Element lookup records
--*--

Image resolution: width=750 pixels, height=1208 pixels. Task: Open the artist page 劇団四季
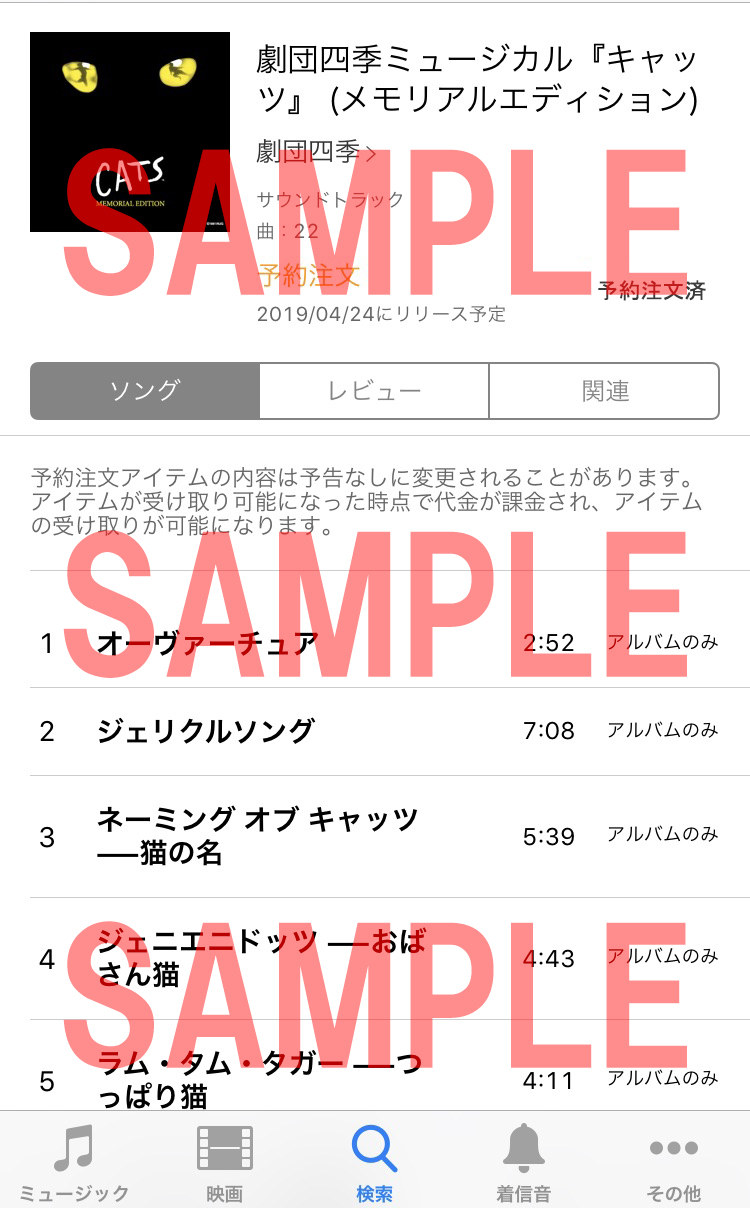[316, 152]
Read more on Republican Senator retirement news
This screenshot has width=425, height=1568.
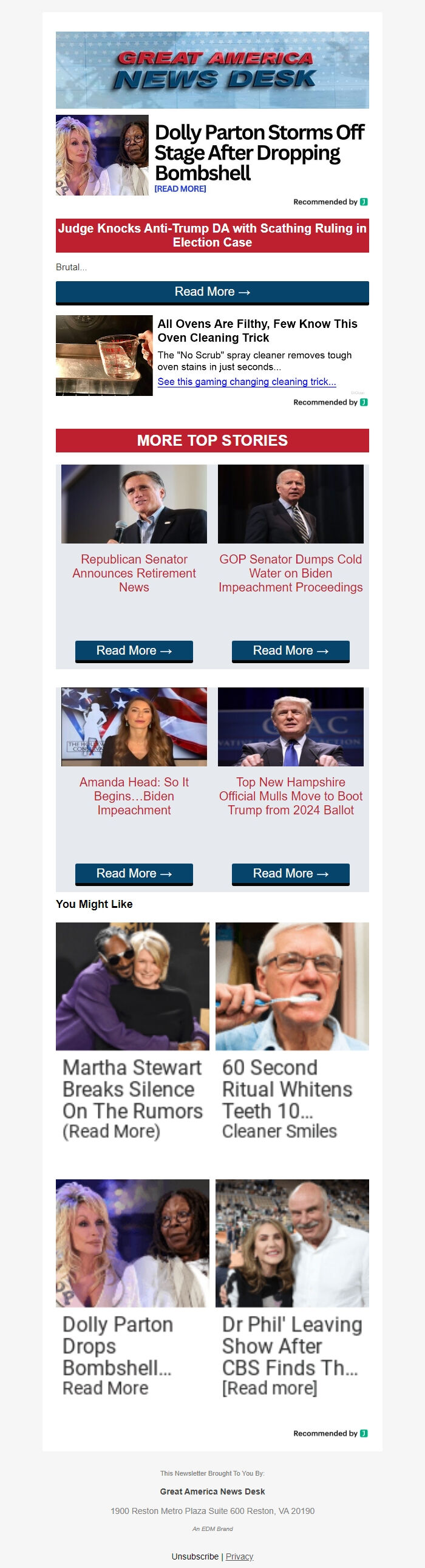[x=134, y=650]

--*--

## Description of the task
Update the records above by replacing "artist page" with "artist profile" and keeping everything else the same. Leave the pictures out of your answer.

## Response for this exercise
Image resolution: width=750 pixels, height=1208 pixels. Task: Open the artist profile 劇団四季
[316, 152]
Read more on Republican Senator retirement news
This screenshot has width=425, height=1568.
[x=134, y=650]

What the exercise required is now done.